◆ **DIRECTIVES**:
(1) Copy out the forum thread about voting for a favorite August photo in full, without changing anything.
(2) Reproduce every one of the dataset entries below, line for line and without any changes.

◆ **SELECTED EXTRACT**:
────

# vote for your favorite August photo



## esSJay (Apr 13, 2009)

So many good pictures... I love the way that Fall has a certain lighting effect and always catches the glisten in a Golden's coat!


----------



## Enzos_Mom (Apr 8, 2010)

I know, I can't wait to get Enzo pictures this fall! It's his first one. =) The pup in my picture is actually my dad's golden, Kaine.


----------



## BeauShel (May 20, 2007)

So many great pictures. I wish we had a fall like everyone else.


----------



## GoldenSummer (Mar 26, 2010)

Oh I just want to cuddle and kiss them all! lol


----------



## Megora (Jun 7, 2010)

Bump. 

I voted for my favorite... wish I could vote three or four more times for some other pics I liked too.


----------



## windfair (Jul 19, 2008)

I loved them all!


----------



## Charlie's Mama (Aug 4, 2010)

All great pictures!


----------



## paula bedard (Feb 5, 2008)

They are all so good, but the expression on Finn's face just catches my attention each time I see it, so I had to vote for Finn's Fan.


----------



## Finn's Fan (Dec 22, 2007)

Paula, thanks. That's my angel Cody, the boy who still holds a large chunk of my heart. He was thirteen in that photo, still delighted to walk "his" trail daily, but stopping for a little rest in the sun wasn't a bad idea, either.....


----------



## Champ (Jun 10, 2006)

Voted, great photos  I wish our fall here looked as beautiful as some of yours..


----------

────

Items in a dataset:
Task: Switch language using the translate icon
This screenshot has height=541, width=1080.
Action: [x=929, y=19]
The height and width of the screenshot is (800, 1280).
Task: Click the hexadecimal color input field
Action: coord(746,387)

────

◆ **ANSWERS FOR THE EXERCISE**:
(1)
# vote for your favorite August photo



## esSJay (Apr 13, 2009)

So many good pictures... I love the way that Fall has a certain lighting effect and always catches the glisten in a Golden's coat!


----------



## Enzos_Mom (Apr 8, 2010)

I know, I can't wait to get Enzo pictures this fall! It's his first one. =) The pup in my picture is actually my dad's golden, Kaine.


----------



## BeauShel (May 20, 2007)

So many great pictures. I wish we had a fall like everyone else.


----------



## GoldenSummer (Mar 26, 2010)

Oh I just want to cuddle and kiss them all! lol


----------



## Megora (Jun 7, 2010)

Bump. 

I voted for my favorite... wish I could vote three or four more times for some other pics I liked too.


----------



## windfair (Jul 19, 2008)

I loved them all!


----------



## Charlie's Mama (Aug 4, 2010)

All great pictures!


----------



## paula bedard (Feb 5, 2008)

They are all so good, but the expression on Finn's face just catches my attention each time I see it, so I had to vote for Finn's Fan.


----------



## Finn's Fan (Dec 22, 2007)

Paula, thanks. That's my angel Cody, the boy who still holds a large chunk of my heart. He was thirteen in that photo, still delighted to walk "his" trail daily, but stopping for a little rest in the sun wasn't a bad idea, either.....


----------



## Champ (Jun 10, 2006)

Voted, great photos  I wish our fall here looked as beautiful as some of yours..


----------

(2)
Task: Switch language using the translate icon
This screenshot has height=541, width=1080.
Action: [x=929, y=19]
The height and width of the screenshot is (800, 1280).
Task: Click the hexadecimal color input field
Action: coord(746,387)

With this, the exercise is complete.